**Data records:**

▬▬▬▬▬▬

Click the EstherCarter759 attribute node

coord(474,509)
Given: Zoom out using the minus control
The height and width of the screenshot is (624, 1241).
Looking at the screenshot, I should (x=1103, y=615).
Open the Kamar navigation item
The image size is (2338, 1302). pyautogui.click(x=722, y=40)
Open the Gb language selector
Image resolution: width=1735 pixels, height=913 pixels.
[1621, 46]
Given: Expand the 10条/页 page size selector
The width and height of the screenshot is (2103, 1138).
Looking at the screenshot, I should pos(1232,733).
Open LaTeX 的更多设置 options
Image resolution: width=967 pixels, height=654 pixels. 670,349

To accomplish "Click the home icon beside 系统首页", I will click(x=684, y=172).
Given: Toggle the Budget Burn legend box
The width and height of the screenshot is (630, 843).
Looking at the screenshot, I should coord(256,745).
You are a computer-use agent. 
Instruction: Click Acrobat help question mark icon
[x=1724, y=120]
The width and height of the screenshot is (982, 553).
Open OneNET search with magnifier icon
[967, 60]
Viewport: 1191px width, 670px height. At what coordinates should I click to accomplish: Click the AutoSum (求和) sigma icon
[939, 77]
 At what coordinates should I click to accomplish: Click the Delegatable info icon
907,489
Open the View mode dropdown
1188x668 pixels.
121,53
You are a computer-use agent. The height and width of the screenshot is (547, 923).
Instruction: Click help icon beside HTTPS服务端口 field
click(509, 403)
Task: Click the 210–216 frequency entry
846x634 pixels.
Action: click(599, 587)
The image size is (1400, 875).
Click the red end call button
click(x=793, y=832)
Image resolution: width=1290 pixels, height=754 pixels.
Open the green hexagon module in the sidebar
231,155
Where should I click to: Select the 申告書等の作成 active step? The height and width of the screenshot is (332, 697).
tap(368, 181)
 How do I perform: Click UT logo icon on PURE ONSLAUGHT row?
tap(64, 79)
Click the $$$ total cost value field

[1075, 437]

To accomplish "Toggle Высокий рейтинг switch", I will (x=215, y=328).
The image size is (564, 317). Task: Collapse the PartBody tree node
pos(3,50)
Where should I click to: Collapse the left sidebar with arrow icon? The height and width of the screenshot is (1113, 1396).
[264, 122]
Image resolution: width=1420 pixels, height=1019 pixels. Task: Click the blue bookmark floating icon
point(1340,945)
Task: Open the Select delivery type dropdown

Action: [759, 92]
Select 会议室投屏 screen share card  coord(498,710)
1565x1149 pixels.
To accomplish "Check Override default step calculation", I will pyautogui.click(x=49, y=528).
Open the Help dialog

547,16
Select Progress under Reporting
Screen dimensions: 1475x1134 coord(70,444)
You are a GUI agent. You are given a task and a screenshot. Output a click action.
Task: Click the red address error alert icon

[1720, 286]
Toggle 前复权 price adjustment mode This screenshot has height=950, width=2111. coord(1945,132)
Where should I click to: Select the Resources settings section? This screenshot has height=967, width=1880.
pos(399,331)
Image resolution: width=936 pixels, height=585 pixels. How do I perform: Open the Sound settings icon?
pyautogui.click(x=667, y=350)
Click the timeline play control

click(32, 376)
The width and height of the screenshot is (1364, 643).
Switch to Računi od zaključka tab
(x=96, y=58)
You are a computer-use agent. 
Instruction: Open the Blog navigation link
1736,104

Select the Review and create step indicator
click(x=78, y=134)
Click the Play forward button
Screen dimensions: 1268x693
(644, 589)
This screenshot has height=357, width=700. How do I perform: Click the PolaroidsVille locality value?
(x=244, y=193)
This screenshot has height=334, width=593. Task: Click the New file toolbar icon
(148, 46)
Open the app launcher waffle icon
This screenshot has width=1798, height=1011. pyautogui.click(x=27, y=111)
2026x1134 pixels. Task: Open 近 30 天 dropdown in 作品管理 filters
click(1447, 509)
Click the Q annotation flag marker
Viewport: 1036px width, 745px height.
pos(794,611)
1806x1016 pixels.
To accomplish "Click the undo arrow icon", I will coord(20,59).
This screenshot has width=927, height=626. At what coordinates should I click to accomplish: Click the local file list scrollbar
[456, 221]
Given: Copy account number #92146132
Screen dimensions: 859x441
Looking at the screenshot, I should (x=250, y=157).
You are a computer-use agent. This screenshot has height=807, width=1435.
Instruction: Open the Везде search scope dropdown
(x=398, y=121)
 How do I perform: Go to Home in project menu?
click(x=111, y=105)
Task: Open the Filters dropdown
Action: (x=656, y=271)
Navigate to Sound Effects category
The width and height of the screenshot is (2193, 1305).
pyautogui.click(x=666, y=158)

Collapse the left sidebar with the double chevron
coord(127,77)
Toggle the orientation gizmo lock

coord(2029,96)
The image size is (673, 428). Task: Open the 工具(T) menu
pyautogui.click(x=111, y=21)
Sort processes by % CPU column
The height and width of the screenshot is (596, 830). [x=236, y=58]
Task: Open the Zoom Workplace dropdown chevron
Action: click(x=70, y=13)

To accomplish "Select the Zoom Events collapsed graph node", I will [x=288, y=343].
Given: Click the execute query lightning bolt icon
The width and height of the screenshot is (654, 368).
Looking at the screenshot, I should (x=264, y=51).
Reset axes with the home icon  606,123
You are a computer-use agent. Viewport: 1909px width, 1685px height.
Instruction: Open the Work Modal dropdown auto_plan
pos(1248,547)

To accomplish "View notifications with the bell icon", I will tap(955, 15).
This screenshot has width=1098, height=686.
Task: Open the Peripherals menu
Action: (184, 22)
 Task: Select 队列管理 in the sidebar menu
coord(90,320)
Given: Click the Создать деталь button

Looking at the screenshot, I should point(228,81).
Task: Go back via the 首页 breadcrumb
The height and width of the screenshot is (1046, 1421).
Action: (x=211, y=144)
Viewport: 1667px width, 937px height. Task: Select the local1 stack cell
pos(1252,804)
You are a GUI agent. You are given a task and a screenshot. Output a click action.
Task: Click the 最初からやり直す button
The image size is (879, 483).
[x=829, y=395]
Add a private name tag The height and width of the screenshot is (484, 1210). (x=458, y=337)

▬▬▬▬▬▬

**Problem to solve:** Where a line in the material contains "agent", copy that line.

**Task result:**
You are a computer-use agent. 
You are a computer-use agent. The height and width of the screenshot is (547, 923).
You are a GUI agent. You are given a task and a screenshot. Output a click action.
You are a computer-use agent. 
You are a computer-use agent. This screenshot has height=807, width=1435.
You are a computer-use agent. Viewport: 1909px width, 1685px height.
You are a GUI agent. You are given a task and a screenshot. Output a click action.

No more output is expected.